E lei quale sistema elettorale auspica? «Il bipolarismo è il sistema più virtuoso. Ma non si può ricreare in vitro con una legge elettorale. Non si può ignorare la storia. Bisogna arrivarci attraverso un processo di cambiamento che può passare anche da una fase di sistema proporzionale, che ridefinisca due poli: riformisti da un lato, sovranisti dall’altro».  

Sovranismo fa rima con populismo. E voi Dem eravate i primi a tacciare i pentastellati di populismo. «Guardi, il populismo è una febbre, è il segno di una difficoltà della democrazia a individuare e risolvere problemi con una risposta politica. Non vorrei che mentre i 5 Stelle ne escono, ci siano in noi regressioni populiste: vedi le affermazioni da pianerottolo di autorevoli esponenti del Pd che contrappongono Palazzo e territorio, Roma e periferia».   

Secondo lei è necessario un congresso, come auspica Bettini? «Bettini, bersaglio di ingiustificate aggressioni personali, indica un’evidenza: il congresso è già iniziato, nella sostanza. Certo: è indubbio che il Pd debba iniziare una fase di cambiamento, interrotto dalla pandemia, con un confronto costruttivo. La cosa strana è che chi critica non si è mai esposto nelle sedi ufficiali. Non solo: non vuole neppure un congresso».  

E come mai secondo lei? «Diciamolo con chiarezza: puntano a un logoramento del gruppo dirigente».   

Lei è entrato a far parte di un governo che il Pd ha deciso di sostenere lealmente. Ma è stato molto critico con Matteo Renzi che questa crisi l’ha di fatto innescata. Oggi si sente di rivedere la sua posizione? «Scatenare la crisi è stato sbagliato, in un momento drammatico come quello che stiamo vivendo. Ma Renzi lo ha fatto per un obiettivo: spaccare il fronte Pd-5 Stelle. Lo stesso obiettivo che oggi hanno alcuni esponenti democratici».  
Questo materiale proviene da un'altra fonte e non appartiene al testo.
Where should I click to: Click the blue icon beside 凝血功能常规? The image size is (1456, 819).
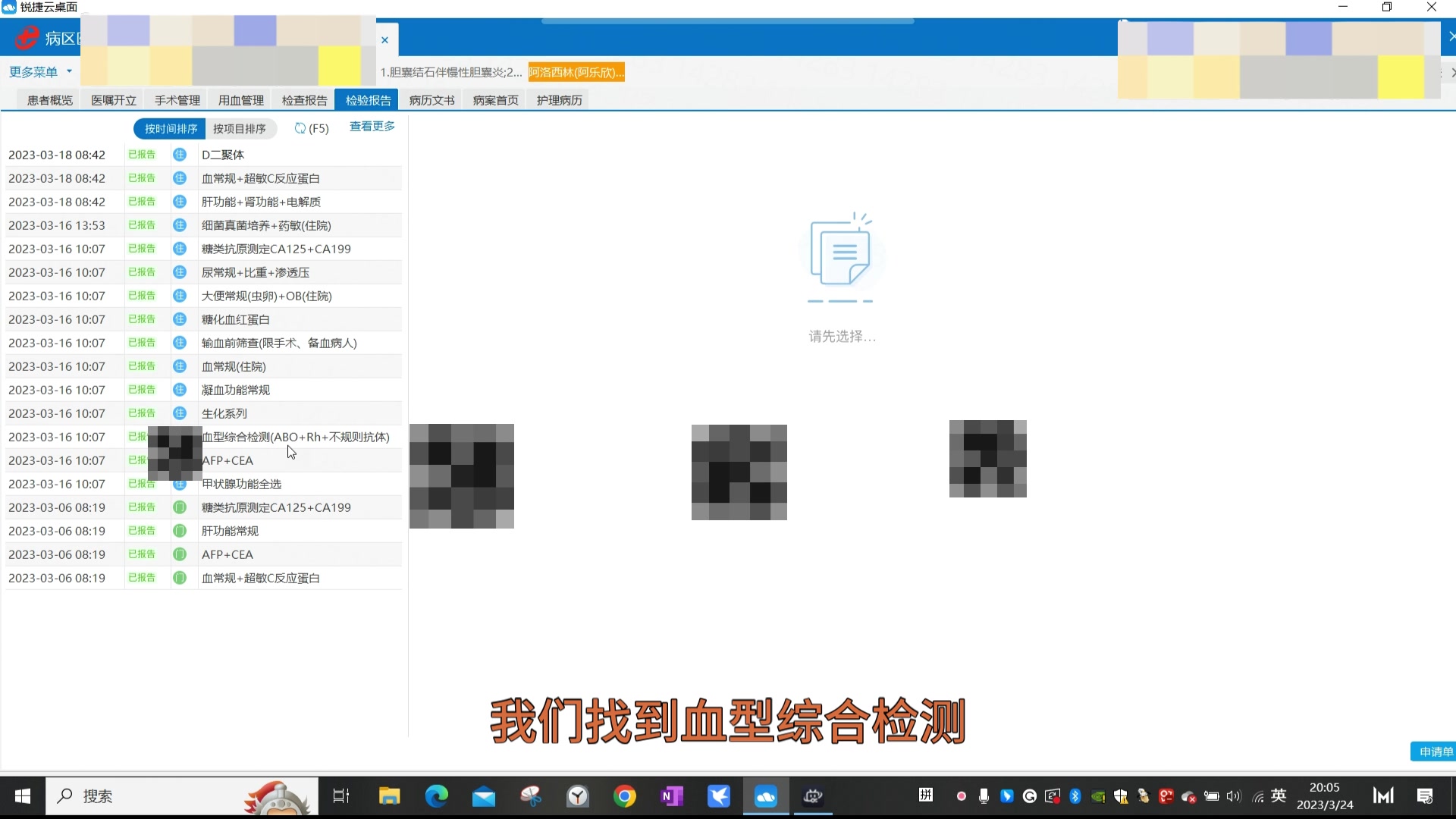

È in questo senso che parla di rimozione mai rielaborata del renzismo? «Proprio in questo senso».  

E di Conte cosa pensa? Che effetto le ha fatto sentirlo proporsi come federatore di una nuova alleanza riformista tra Pd, 5 Stelle e Leu? «Conte è stato il punto di equilibrio di questo dialogo che fino a poco più di un anno fa pareva impossibile. Non solo: è anche l’uomo che ha traghettato i 5 Stelle verso il centrosinistra. Questo gli riconosco, e su questo solco tracciato credo che continuerà a lavorare».  

Ministro, cosa risponde ai sindaci che non si sentono rappresentati? «Gli organismi del partito sono pieni di sindaci. Sparare indistintamente a zero sul partito è solo fare populismo con altri mezzi. Iniziamo un confronto con misura e lealtà».